## Dataset excerpts
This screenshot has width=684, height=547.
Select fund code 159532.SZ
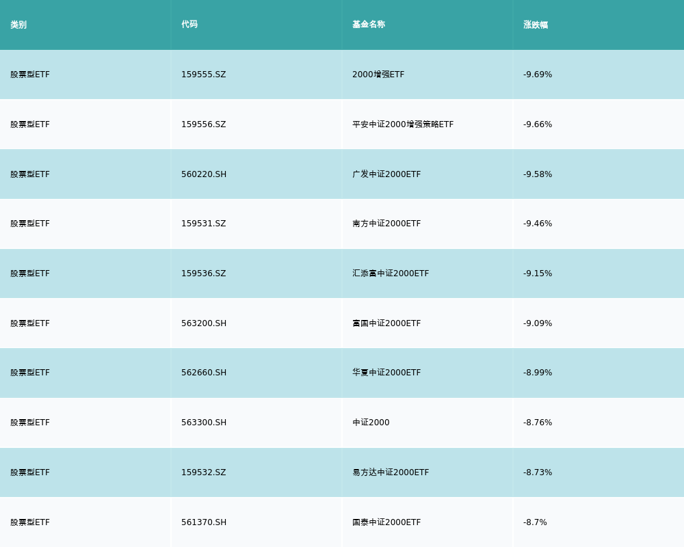[x=203, y=472]
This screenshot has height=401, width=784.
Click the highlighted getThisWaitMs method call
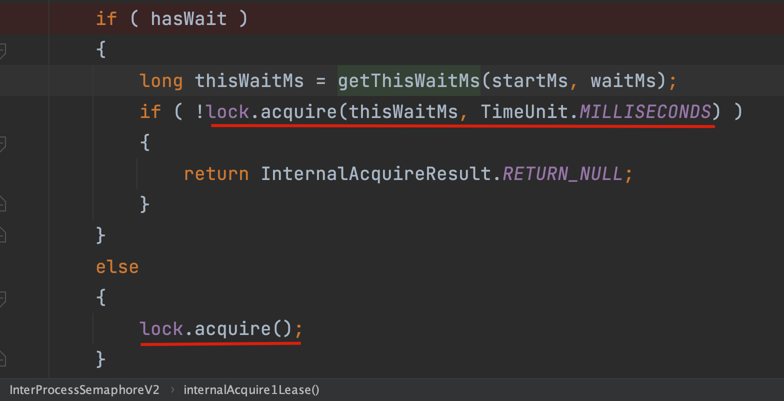pos(409,80)
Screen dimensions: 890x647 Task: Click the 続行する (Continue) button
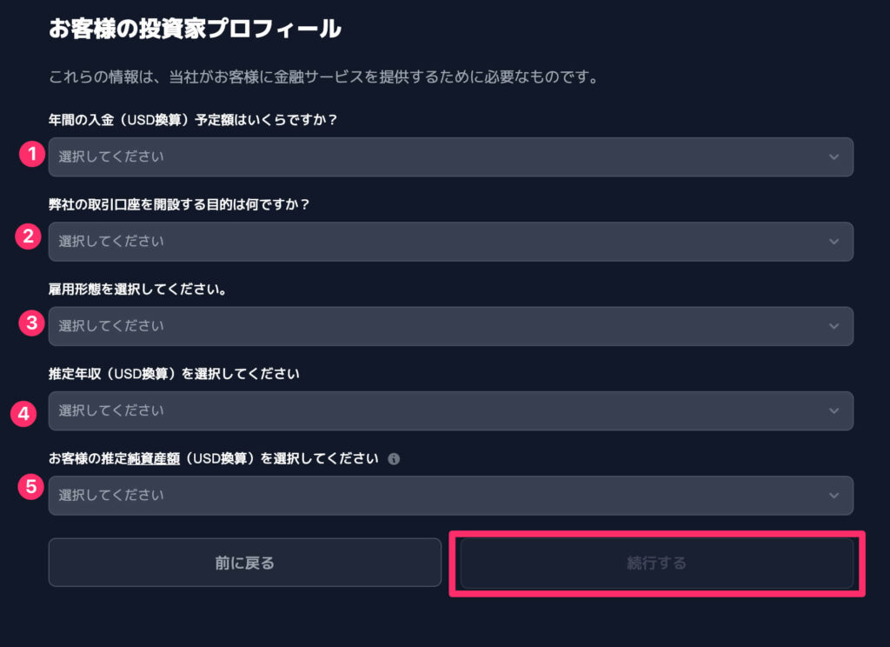(658, 563)
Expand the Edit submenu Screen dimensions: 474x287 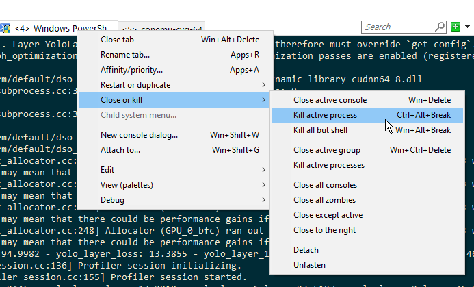[x=107, y=169]
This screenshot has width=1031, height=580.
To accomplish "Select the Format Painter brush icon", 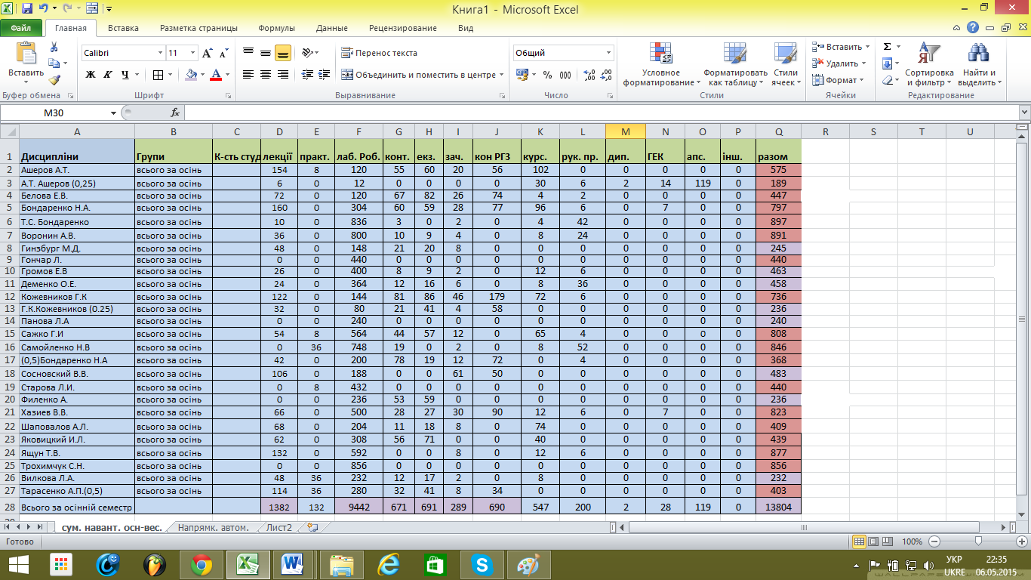I will (x=54, y=80).
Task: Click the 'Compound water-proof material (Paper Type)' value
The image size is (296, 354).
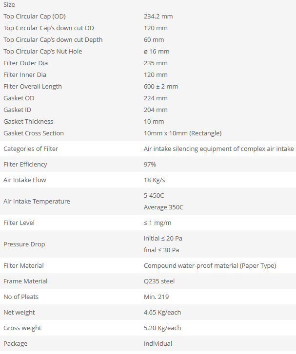Action: (210, 266)
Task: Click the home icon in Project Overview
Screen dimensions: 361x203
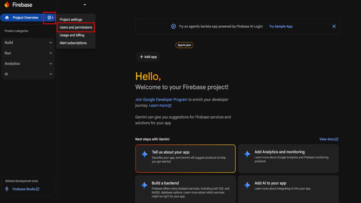Action: (7, 18)
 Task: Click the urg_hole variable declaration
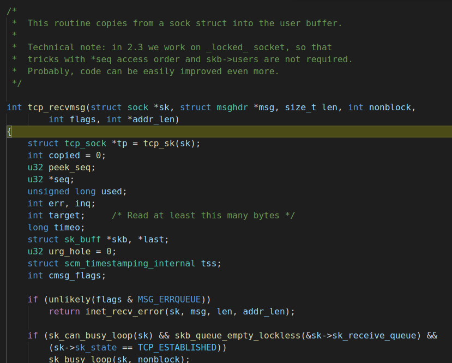[69, 252]
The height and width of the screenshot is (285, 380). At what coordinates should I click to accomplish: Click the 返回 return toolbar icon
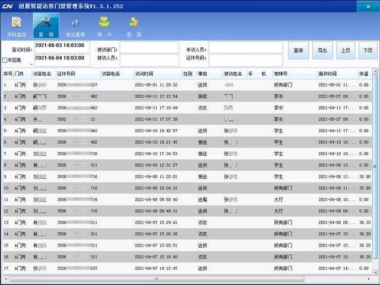tap(134, 26)
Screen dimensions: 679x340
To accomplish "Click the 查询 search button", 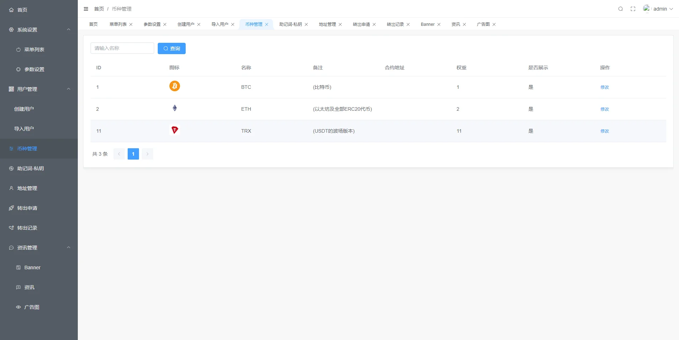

## To do
Repeat exactly the lines above, from the line containing "Screen dimensions: 361x203" through the last line of the records, inclusive; omit any pictures.

## Finished exercise
Screen dimensions: 361x203
Action: (7, 18)
 Task: Click the urg_hole variable declaration
[69, 252]
The height and width of the screenshot is (285, 380). At what coordinates should I click to accomplish: Click the 返回 return toolbar icon
tap(134, 26)
Screen dimensions: 679x340
To accomplish "Click the 查询 search button", 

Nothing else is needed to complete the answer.